Data transfers to a non-EU country
Under GDPR, data controllers are no longer allowed to use their own views on if the security transfer protocols currently in place are adequate. In particular, they need to address Article 46, where personal data is transferred from the EU to a third-party country or to an international organisation, the data subject shall have the right to be informed or the appropriate safeguards relating to the transfer.
Security by design
Under GDPR, companies need to build privacy-by-design into their systems and data processing activities. Specific impact assessments will need to be carried out for all new technology. It must be able to comply with GDPR, for example, the Right to Access, Rectify and Erase their data.
Reputation is key
The financial and reputational impact of GDPR has to be a board level issue. The new requirements for reporting breaches and updating the regulator creates a new element of risk. Delay in reporting and providing notice has created significant negative publicity in recent breaches.

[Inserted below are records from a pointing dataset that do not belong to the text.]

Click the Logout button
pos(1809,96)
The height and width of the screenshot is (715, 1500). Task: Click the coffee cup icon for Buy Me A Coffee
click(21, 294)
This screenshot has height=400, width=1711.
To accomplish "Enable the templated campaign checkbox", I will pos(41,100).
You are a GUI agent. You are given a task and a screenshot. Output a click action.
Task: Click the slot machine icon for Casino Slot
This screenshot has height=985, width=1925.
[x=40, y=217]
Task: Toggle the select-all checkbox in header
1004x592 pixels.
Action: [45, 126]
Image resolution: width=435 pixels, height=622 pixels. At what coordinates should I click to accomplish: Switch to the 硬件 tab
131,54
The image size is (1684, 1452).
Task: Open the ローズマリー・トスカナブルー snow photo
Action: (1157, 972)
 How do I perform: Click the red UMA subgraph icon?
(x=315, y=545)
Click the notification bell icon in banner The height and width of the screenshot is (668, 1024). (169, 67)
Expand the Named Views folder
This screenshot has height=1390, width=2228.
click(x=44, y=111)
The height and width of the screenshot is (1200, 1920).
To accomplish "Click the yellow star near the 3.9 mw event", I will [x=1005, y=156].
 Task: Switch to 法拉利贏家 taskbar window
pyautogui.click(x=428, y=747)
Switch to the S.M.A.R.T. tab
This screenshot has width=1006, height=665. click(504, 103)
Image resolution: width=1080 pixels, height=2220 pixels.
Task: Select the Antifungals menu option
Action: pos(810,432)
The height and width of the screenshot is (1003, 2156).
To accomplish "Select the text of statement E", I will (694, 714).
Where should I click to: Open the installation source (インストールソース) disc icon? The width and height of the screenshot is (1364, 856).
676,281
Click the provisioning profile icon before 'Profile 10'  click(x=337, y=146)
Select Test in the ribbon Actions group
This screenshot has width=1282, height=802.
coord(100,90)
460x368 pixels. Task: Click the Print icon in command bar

What does the current data privacy legislation look like in APAC?
There is no similar agreement on data protection in the Asia Pacific region that unifies the laws across the region. However, some countries such as Australia, New Zealand and Hong Kong, have laws in place that cover both the private and public sectors. China, Vietnam, Singapore and Malaysia have laws that exempt the public sector and the Philippines has laws specific to the handling of citizens and non-citizen data. In general, laws are territorial and not extrajudicial as is the GDPR.
Could we see something similar to GDPR in APAC?
The Asia-Pacific Economic Cooperation (APEC) Cross-Border Rules System (CPBRS) requires businesses to implement data privacy policies consistent with the APEC Privacy framework. This is a clear attempt to harmonise rules of data privacy. It hopes to build consumer and business trust in cross-border flows of personal information.
In February this year, the Singapore Personal Data Protection Commission published its publicly collected feedback which is going to align the regulations with the provisions set out under the new GDPR legislation, including the data breach notification requirement.
It could be some time before we see a unified law across APAC, but steps are certainly being taken to improve privacy laws across the region.